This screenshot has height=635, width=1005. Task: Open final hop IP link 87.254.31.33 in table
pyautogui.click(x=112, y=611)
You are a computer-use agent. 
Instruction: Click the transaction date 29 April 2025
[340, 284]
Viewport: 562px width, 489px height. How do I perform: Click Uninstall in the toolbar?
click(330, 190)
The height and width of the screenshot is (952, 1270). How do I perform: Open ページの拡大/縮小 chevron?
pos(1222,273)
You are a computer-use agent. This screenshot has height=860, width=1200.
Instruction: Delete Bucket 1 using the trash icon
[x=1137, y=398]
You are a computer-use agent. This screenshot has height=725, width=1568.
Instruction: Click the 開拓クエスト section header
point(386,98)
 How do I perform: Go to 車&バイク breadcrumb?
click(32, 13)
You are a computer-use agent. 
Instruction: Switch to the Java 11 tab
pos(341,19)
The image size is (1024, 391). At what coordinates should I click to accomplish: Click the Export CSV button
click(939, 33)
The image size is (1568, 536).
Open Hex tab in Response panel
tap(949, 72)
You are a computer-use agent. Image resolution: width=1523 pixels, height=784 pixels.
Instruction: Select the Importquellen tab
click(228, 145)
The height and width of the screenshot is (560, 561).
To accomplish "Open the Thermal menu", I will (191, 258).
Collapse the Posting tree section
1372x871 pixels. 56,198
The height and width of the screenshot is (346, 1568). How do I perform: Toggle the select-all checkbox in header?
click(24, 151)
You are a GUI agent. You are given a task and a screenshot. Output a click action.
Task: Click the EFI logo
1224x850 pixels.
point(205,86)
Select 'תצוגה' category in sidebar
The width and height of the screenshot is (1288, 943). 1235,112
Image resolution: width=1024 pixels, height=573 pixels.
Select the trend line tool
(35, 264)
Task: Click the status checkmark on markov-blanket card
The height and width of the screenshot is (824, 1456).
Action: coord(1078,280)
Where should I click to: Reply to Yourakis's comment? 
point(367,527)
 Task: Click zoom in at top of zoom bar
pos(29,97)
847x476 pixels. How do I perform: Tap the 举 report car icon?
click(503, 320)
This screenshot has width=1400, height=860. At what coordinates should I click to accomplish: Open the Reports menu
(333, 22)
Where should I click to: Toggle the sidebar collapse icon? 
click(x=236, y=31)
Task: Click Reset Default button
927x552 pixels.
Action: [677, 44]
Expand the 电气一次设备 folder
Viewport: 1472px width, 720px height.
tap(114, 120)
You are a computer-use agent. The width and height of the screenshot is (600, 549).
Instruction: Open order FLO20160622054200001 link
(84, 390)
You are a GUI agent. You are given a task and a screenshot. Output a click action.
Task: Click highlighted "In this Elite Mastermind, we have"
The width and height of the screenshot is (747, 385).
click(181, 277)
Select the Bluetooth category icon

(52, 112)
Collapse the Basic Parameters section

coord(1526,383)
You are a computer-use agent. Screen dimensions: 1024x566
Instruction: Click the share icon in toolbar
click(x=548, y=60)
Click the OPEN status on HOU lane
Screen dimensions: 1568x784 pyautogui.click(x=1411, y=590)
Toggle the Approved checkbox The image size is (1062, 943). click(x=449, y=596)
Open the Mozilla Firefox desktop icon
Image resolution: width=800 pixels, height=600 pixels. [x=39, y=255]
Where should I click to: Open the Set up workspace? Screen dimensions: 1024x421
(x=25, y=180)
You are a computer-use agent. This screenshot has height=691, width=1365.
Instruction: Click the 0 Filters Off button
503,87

The request:
Rewrite the rows from the line containing "Select 'תצוגה' category in sidebar" through the line containing "click(503, 320)", swapping "trend line tool" for "trend line icon" and leaving everything else as it is.

Finished task:
Select 'תצוגה' category in sidebar
The width and height of the screenshot is (1288, 943). 1235,112
Image resolution: width=1024 pixels, height=573 pixels.
Select the trend line icon
(35, 264)
Task: Click the status checkmark on markov-blanket card
The height and width of the screenshot is (824, 1456).
Action: coord(1078,280)
Where should I click to: Reply to Yourakis's comment? 
point(367,527)
 Task: Click zoom in at top of zoom bar
pos(29,97)
847x476 pixels. How do I perform: Tap the 举 report car icon?
click(503, 320)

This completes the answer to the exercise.